GPU Cache
Overview
GPU has a device memory that is independent of the RAM in the host system, and in order to calculate on the GPU, data must be transferred from the host system or storage device to the GPU device memory once through the PCI-E bus. The same is true when PG-Strom processes SQL queries on the GPU. Internally, the records read from the PostgreSQL table are transferred to the GPU, and then various SQL operations are executed on the GPU. However, these processes take time to read the tables and transfer the data. (In many cases, much longer than the processing on the GPU!)
GPU Cache is a function that reserves an area on the GPU device memory in advance and keeps a copy of the PostgreSQL table there. This can be used to execute search/analysis SQL in real time for data that is relatively small(~10GB) and is frequently updated. The log-based synchronization mechanism described below allows GPU Cache to be kept up-to-date without interfering with highly parallel and transactional workloads. Nevertheless, you can process search/analytical SQL workloads on data already loaded on GPU Cache without reading the records from the table again or transferring the data over the PCI-E bus.
A typical use case of GPU Cache is to join location data, such as the current position of a mobile device like a car or a cell phone, collected in real time with other data using GPU-PostGIS. The workload of updating location information sent out by many devices is extremely heavy. However, it also needs to be applied on the GPU side without delay in order to perform search/analysis queries based on the latest location information. Although the size is limited, GPU Cache is one option to achieve both high frequency updates and high-performance search/analysis query execution.
Architecture
GPU Caches needs to satisfy two requirements: highly parallel update-based workloads and search/analytical queries on constantly up-to-date data. In many systems, the CPU and GPU are connected via the PCI-E bus, and there is a reasonable delay in their communication. Therefore, synchronizing GPU Cache every time a row is updated in the target table will significantly degrade the transaction performance. Using GPU Cache allocates a "REDO Log Buffer" on the shared memory on the host side in addition to the area on the memory of the GPU. When a SQL command (INSERT, UPDATE, DELETE) is executed to update a table, the updated contents are copied to the REDO Log Buffer by the AFTER ROW trigger.
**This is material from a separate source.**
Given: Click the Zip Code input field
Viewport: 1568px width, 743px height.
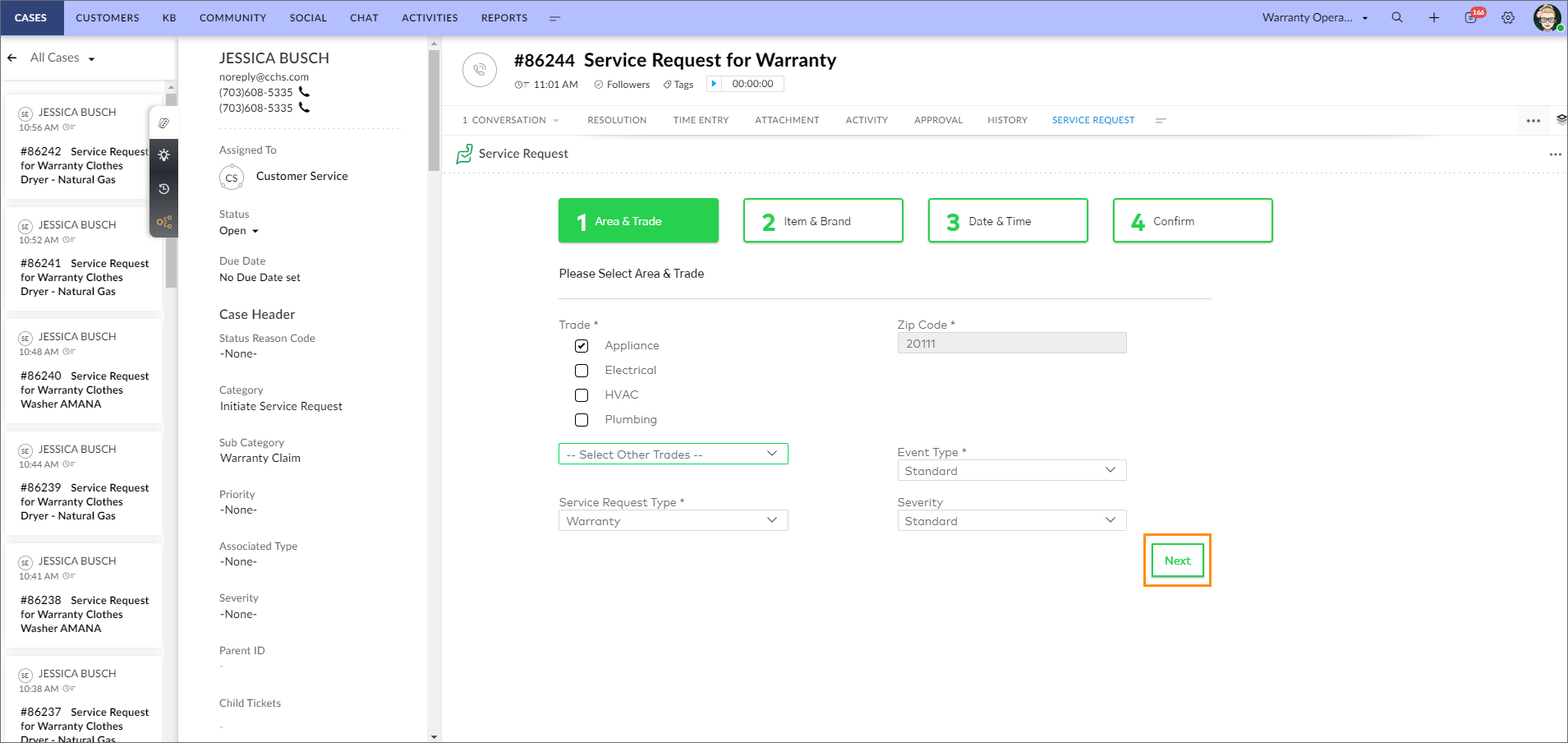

Since this process can be completed by CPU and RAM alone without any GPU call, it has little impact on transaction performance.
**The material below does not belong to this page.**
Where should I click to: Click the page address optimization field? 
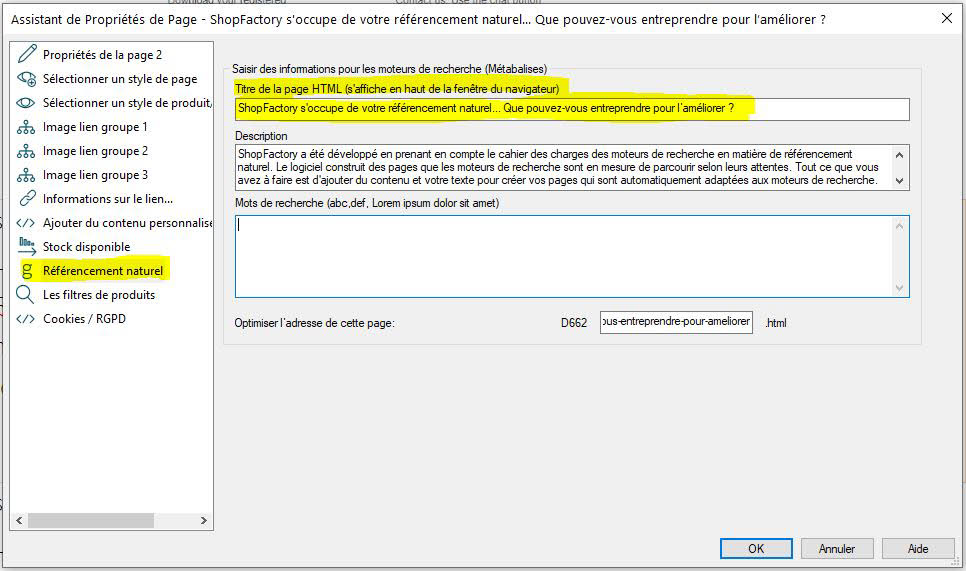[x=676, y=323]
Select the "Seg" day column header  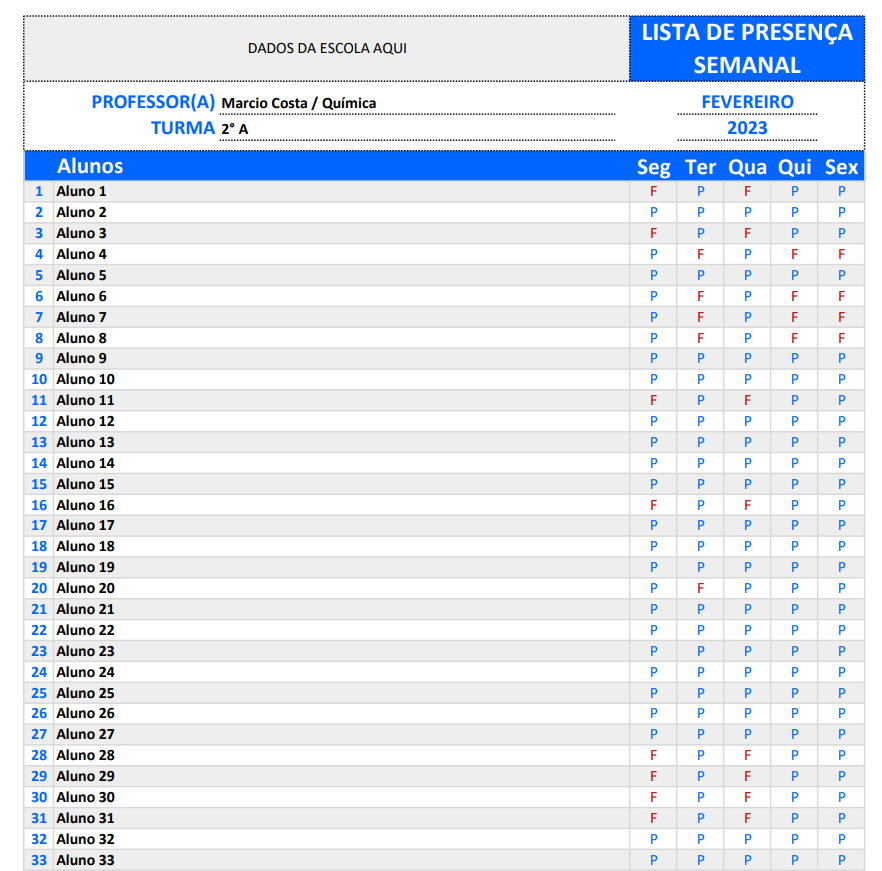point(654,167)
When a certain amount of unapplied REDO Log Entries accumulate in the REDO Log Buffer, or a certain amount of time has passed since the last write, it is loaded by a background worker process (GPU memory keeper) and applied to GPU Cache. At this time, REDO Log Entries are transferred to the GPU in batches and processed in parallel by thousands of processor cores on the GPU, so delays caused by this process are rarely a problem.
Search/analysis queries against the target table in GPU Cache do not load the table data, but use the data mapped from GPU Cache pre-allocated on the GPU device memory. If there are any unapplied REDO Logs at the start of the search/analysis query, they will all be applied to GPU Cache. This means that the results of a search/analysis query scanning the target GPU Cache will return the same results as if it were referring to the table directly, and the query will always be consistent.
Configuration
To enable GPU Cache, configure a trigger that executes pgstrom.gpucache_sync_trigger()
function
on AFTER INSERT OR UPDATE OR DELETE for each row.
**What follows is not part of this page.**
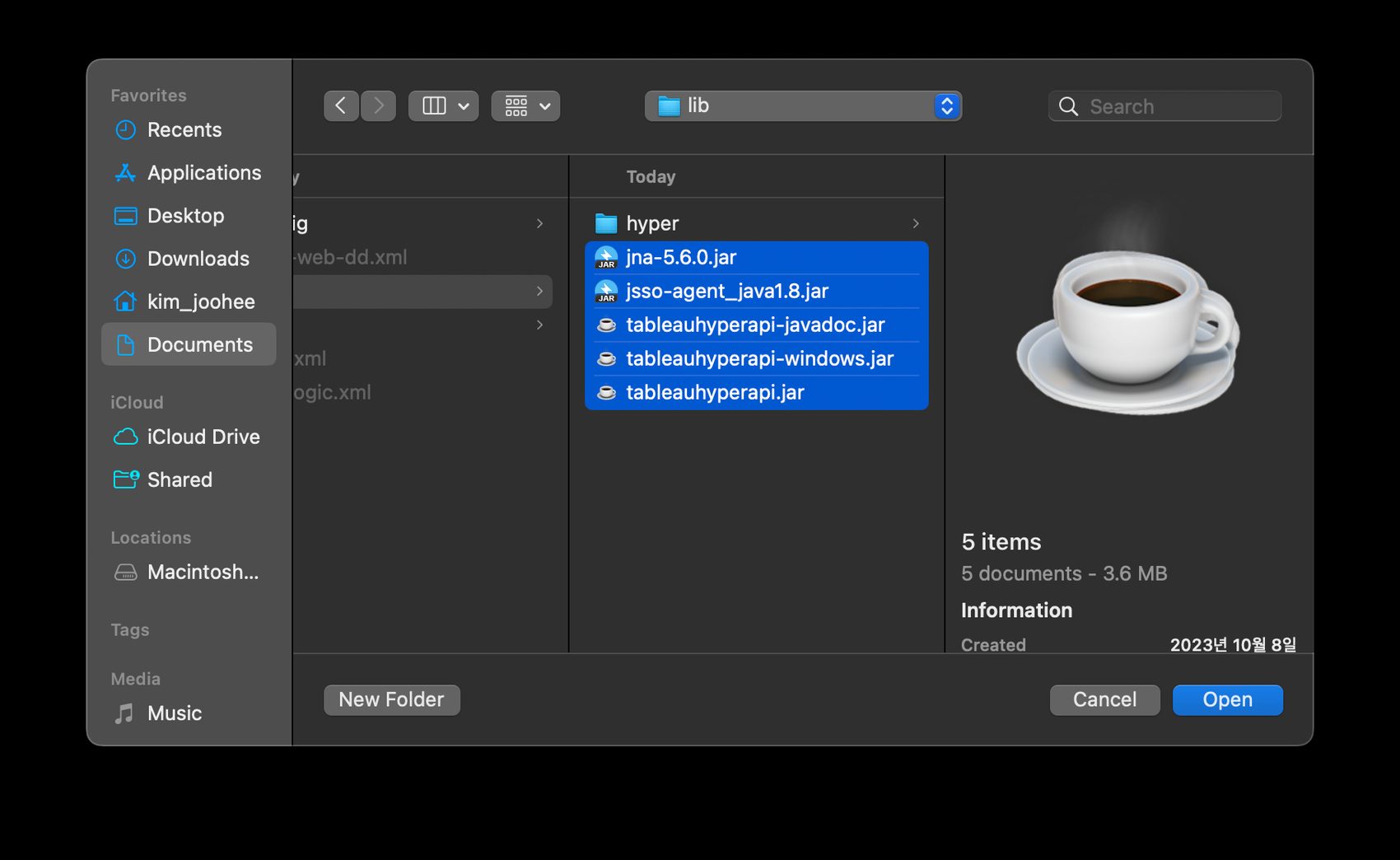Select Applications in the sidebar
The image size is (1400, 860).
203,173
If GPU Cache is used on the replication slave, the invocation mode of this trigger must be ALWAYS
.
Below is an example to configure GPU Cache on the dpoints
table.
=# create trigger row_sync after insert or update or delete on dpoints_even for row
execute function pgstrom.gpucache_sync_trigger();
=# alter table dpoints_even enable always trigger row_sync;
GPU Cache Customize
You can customize GPU Cache by specifying an optional string in the form of KEY=VALUE as an argument to GPU Cache line trigger. Please note that where you should specify is not to the syntax trigger. The following SQL statement is an example of creating a GPU Cache whose maximum row count is 2.5 million rows and the size of the REDO Log Buffer is 100MB.
=# create trigger row_sync after insert or update or delete on dpoints_even for row
execute function pgstrom.gpucache_sync_trigger('max_num_rows=2500000,redo_buffer_size=100m');
The options that can be given to the argument of the line trigger are shown below.
gpu_device_id=GPU_ID
(default: 0)- Specify the target GPU device ID to allocate GPU Cache.
max_num_rows=NROWS
(default: 10485760)- Specify the number of rows that can be allocated on GPU Cache.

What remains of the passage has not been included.